Aufgaben
1. Schreiben Sie aus dem Textauszug über die AfD den Abschnitt von „Erst stufte der“ bis einschließlich „zu treiben scheint.“ wortgetreu ab.
2. Erklären Sie in einem bis drei Sätzen, wodurch sich die AfD laut dem Textauszug ins Zentrum der Debatte manövriert hat.

Textauszug
━━━━━━━━━━
Die AfD im Selbstversuch: Der politische Gegner soll nicht gegrillt, sondern gekocht werden

Die Provokation ist ihr Prinzip, der Tabubruch ihr Werkzeug. Mit dieser Strategie hat sich die AfD ins Zentrum der Debatte manövriert. Wo andere rote Linien sahen, sah die AfD eine Chance zur Profilierung. Doch die Mechanik des politischen Krawalls scheint ins Stottern geraten zu sein. Nach dem Höhenflug im Bundestagswahlkampf und dem besten Ergebnis ihrer Geschichte sind die selbsternannten Systemkritiker verstummt. Ein seltener Moment, den ihre politischen Gegner zu nutzen wussten.
Erst stufte der Verfassungsschutz die AfD als gesichert rechtsextrem ein, dann wurde das dazugehörige Verfassungsschutzgutachten veröffentlicht, zuletzt verständigte sich die SPD darauf, ein AfD-Verbotsverfahren vorzubereiten. Und zu allem Übel ist auch noch ein Streit um das Schlagwort Remigration entbrannt, der einen Keil zwischen Teile der Partei und das rechte Vorfeld zu treiben scheint.
━━━━━━━━━━
Bereitgestellte Daten

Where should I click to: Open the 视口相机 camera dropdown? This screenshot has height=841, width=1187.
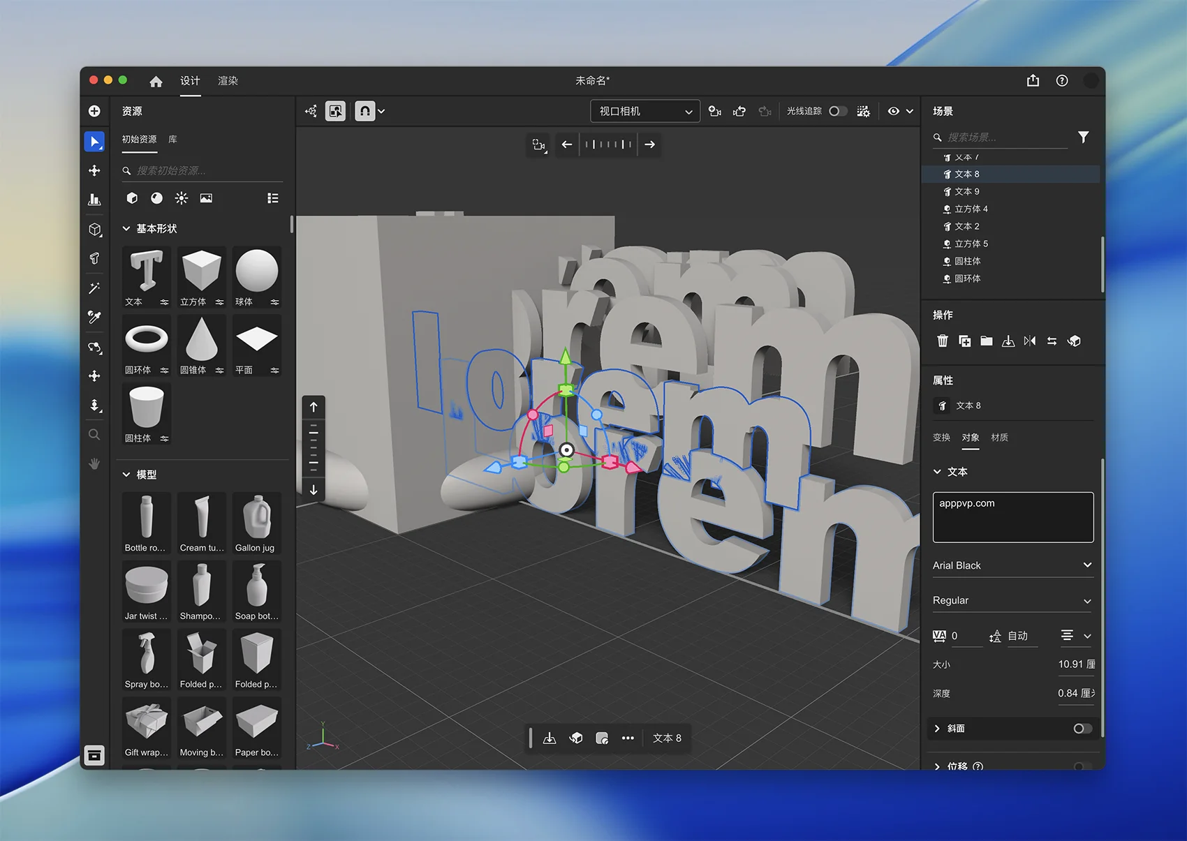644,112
━━━━━━━━━━
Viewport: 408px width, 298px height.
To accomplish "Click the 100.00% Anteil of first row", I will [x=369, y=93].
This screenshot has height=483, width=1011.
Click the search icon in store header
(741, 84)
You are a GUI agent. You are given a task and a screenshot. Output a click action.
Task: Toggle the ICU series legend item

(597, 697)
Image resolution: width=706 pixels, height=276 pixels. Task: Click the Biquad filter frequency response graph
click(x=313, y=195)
━━━━━━━━━━
Antworten in Reihenfolge
1.
Erst stufte der Verfassungsschutz die AfD als gesichert rechtsextrem ein, dann wurde das dazugehörige Verfassungsschutzgutachten veröffentlicht, zuletzt verständigte sich die SPD darauf, ein AfD-Verbotsverfahren vorzubereiten. Und zu allem Übel ist auch noch ein Streit um das Schlagwort Remigration entbrannt, der einen Keil zwischen Teile der Partei und das rechte Vorfeld zu treiben scheint.

2. Die AfD hat sich mit ihrer Strategie ins Zentrum der Debatte manövriert, bei der die Provokation ihr Prinzip und der Tabubruch ihr Werkzeug ist. Wo andere rote Linien sahen, sah sie eine Chance zur Profilierung.